Nunberg also does a good job pinpointing a major source of these problems: the machine-based scanning and data harvesting system used by Google. The problem is that this is the one and only explanation he offers with any substance – perhaps not entirely unrelated to its coming directly from the mouth of Google employees – and his prescriptive vision suffers as a result. In the place of serious analysis, he resorts to speculations about Google’s lack of cultural sophistication tinged with more than a little elitism. “I have the sense that a lot of the initial problems are due to Google’s slightly clueless fumbling as it tried master a domain that turned out to be a lot more complex than the company first realized,” he writes, perhaps imagining that nobody at Google has been exposed to literature. He triumphantly accuses Google of making a wrong choice in classification systems when they went with BISAC, a classification system often used by commercial retailers, as their standard. After briefly ruminating about a potential usefulness when it comes to ad placements, he sniffs with indignation that this system underwhelmingly distorts the weight of important books because “Bambi and Bullwinkle get a full shelf to themselves, while Leopardi, Schiller, and Verlaine have to scrunch together in the single subheading reserved for Poetry/Continental European.” It’s not difficult to imagine Nunberg looking down his nose as he says, “Google has taken a group of the world’s great research collections and returned them in the form of a suburban-mall bookstore.”
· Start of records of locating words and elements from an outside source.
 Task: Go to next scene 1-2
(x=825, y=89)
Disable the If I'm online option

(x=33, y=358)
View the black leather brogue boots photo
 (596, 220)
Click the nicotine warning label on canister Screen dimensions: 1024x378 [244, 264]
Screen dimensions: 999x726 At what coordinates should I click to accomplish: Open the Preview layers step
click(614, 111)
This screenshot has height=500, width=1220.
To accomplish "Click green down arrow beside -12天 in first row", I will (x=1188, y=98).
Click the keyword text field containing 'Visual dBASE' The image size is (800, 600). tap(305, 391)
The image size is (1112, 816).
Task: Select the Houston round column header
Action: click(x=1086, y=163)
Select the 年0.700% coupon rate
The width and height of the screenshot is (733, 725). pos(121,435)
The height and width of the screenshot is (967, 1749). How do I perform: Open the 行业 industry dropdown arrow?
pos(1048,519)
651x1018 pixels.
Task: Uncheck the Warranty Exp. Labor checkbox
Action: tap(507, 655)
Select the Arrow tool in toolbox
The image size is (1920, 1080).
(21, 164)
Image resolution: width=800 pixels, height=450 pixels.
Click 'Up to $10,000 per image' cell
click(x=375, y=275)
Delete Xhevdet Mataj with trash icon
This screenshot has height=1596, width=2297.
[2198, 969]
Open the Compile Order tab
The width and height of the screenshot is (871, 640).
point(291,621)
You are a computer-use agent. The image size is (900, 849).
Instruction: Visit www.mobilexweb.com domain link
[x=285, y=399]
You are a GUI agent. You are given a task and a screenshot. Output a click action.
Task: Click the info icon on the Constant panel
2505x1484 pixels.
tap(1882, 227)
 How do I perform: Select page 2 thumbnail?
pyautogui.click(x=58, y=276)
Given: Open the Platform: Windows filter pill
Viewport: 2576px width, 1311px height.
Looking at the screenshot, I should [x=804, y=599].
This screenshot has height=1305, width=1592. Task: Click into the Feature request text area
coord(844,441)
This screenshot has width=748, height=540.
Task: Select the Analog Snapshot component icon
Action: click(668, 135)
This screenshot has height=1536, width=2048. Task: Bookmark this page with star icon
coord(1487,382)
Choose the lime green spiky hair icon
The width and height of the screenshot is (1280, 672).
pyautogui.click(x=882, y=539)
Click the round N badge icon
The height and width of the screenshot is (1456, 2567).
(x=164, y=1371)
In the end, we are left with a couple of limp possibilities. Nunberg has hope that organizations like the Internet Archive or a consortium of libraries called HathiTrust may “pick up the slack” in his words. Most importantly, says Nunberg, Google should be motivated to license metadata from the Library of Congress and OCLC out a sense of obligation to demonstrate its claim that Google Books is a “public good” or to avoid becoming “a running scholarly joke.” Even if we overlooked the ethnocentrism of the former idea and the naivete of the latter idea, it’s clear that Nunberg seems to have missed the memo about Google: it’s a company, a very big and very profitable company. It makes money by providing products to the public for “free” and wrapped in the cozy rhetorics of freedom, access, knowledge and fun, all the while making money hand-over-fist by tracking and scanning our every online move such that they can charge advertisers premium prices for ‘targeted ads.’ This is why it’s ironic when Nunberg says condescendingly, “It’s clear that Google designed the system without giving much thought to the need for reliable metadata.” He is very, very correct, but for reasons very different from the ones he imagined. Had he made an effort to look past Google’s promise to build the world a free library, he would have noticed Google magically turning public and private property into another wildly successful profit-generating engine, one that turns a profit day and night, regardless of whether naïve or elitist academics think Google Books is good enough for scholarly research.